The only visible difference between these sections would seem to be in the Kansas framers’ choice not to leave the extent of the homestead up to later legislative delineation. On the other hand, Article XX,'Section 1.5, of the California Constitution issues a simple mandate that
“[t]he Legislature shall protect, by law, from forced sale a certain portion of the homestead and other property of all heads of families.” Formerly at Cal.Const., Art. XVII, Sec. 1. While the homestead protection flows directly from the Nevada and Kansas Constitutions, their California counterpart leaves such protection to the state legislature, along with the defense of “other property” of family heads.
. N.R.S. 115.020(3) reads as follows:
“The [homestead] declaration shall be signed by the person or persons making the same, and acknowledged and recorded as conveyances affecting real property are required to be acknowledged and recorded. From and after the filing for record of the declaration, the husband and wife shall be deemed to hold the homestead as joint tenants.”
(Emphasis supplied).
. Even earlier Nevada case law favorably cites California cases which speak in terms of the homestead “estate,” see Smith v. Shrieves, supra at 310, though the present impact of those California cases has been severely deflected by the later “exemption” analysis which has typified court holdings with respect to the homestead laws of that state. Cf. United States v. Hershberger, supra at 680 (citing Helm v. Helm, 11 Kan. 19 (1873), which emphasized the “estate” of the wife in the homestead).
. In Roberts, the question raised was whether the homestead right would survive the death of one spouse, in the absence of specific statutory language creating such survival protection. As previously stated, the Nevada Supreme Court ruled that the state legislature had clearly distinguished between the homestead and the property to which it adhered. Once this homestead was recognized, therefore, the legislature did not need to create any further protection for those who held the interest. This protection was implicit in its constitutional mandate. The legislature needed only to define the manner in which homestead would be held by these parties. In so doing, it had designated the joint tenancy as being the form in which married couples would concurrently hold the homestead. From this explanation, the Court must find that the Roberts court considered the Nevada homestead to be more than a mere “exemption” established by state law. It was deemed to be a special interest in real property, controllable only as to its extent by the Nevada legislature, but not as to its existence.

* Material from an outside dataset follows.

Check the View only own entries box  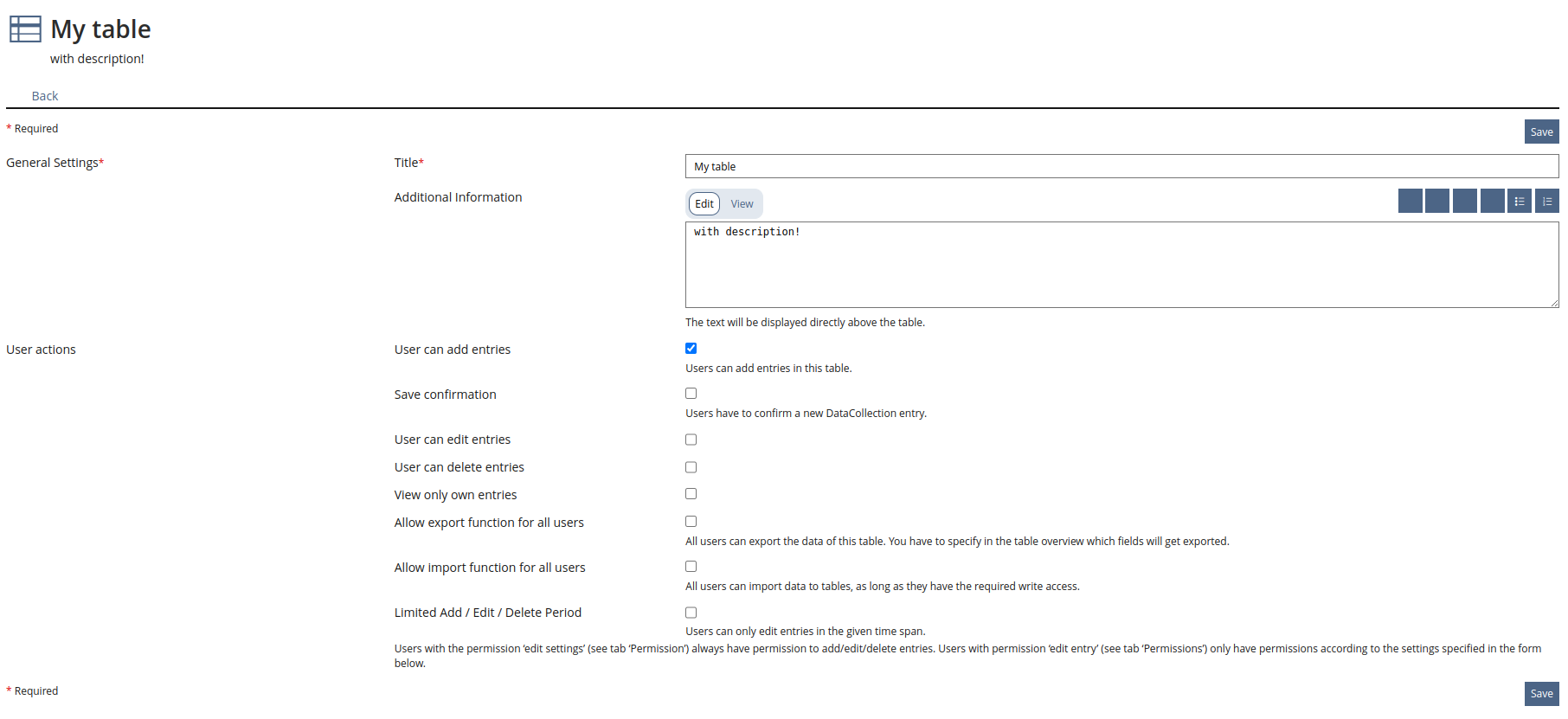click(x=691, y=494)
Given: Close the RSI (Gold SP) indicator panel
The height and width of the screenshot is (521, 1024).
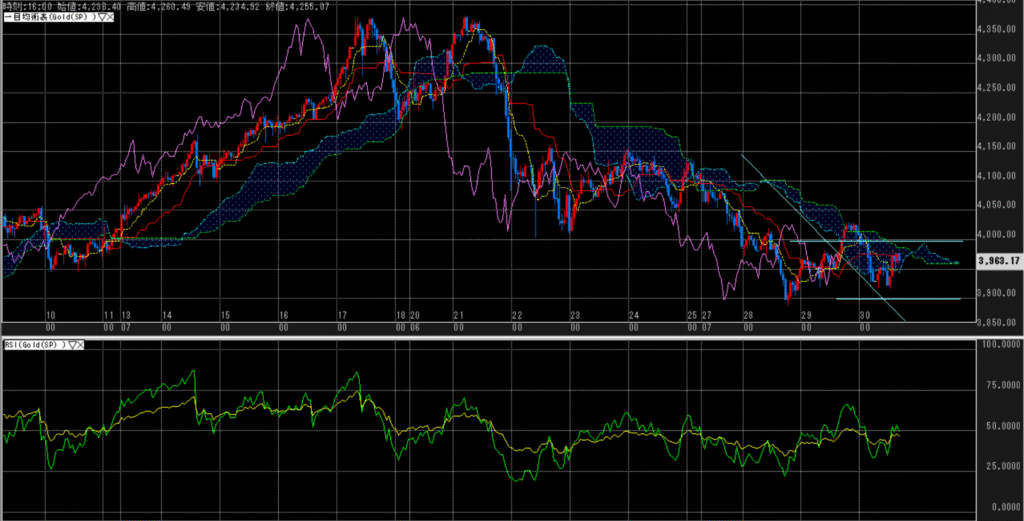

. A question still exists in this Court’s mind as to whether the result reached in Hershberger might have nonetheless been possible under Judge Hufstedler’s thinking in Overman. The Overman court did not seem to hamper the equitable relief which a court might give a non taxpayer spouse on the proposed sale of community property to satisfy a federal tax lien, except to note that state law must be followed in ascertaining the extent of the taxpayer’s interest in the “community.” And, the permissive language of 26 U.S.C. § 7403, which is cited in Overman, would appear to admit considerable leeway through which a court might protect a non-taxpayer spouse’s immediate possessory interest under the homestead or community property laws where, in contradistinction to the facts of the instant case, this possessory interest has not been abated by a voluntary sale.
. The Court is somewhat puzzled by the ease with which Judge Hufstedler here transposes what seems to be a sale of the taxpayer’s interest in the “community” to a permissible sale of the property owned by that community, especially since the “community,” itself, would continue to exist between the husband and the wife so long as the two remained wedded. Perhaps what is really being sold is the taxpayer’s community interest in that particular piece of property, and nothing more. (More likely, Judge Hufstedler merely sidestepped the complexities of community property theory in order to reach a realistic result).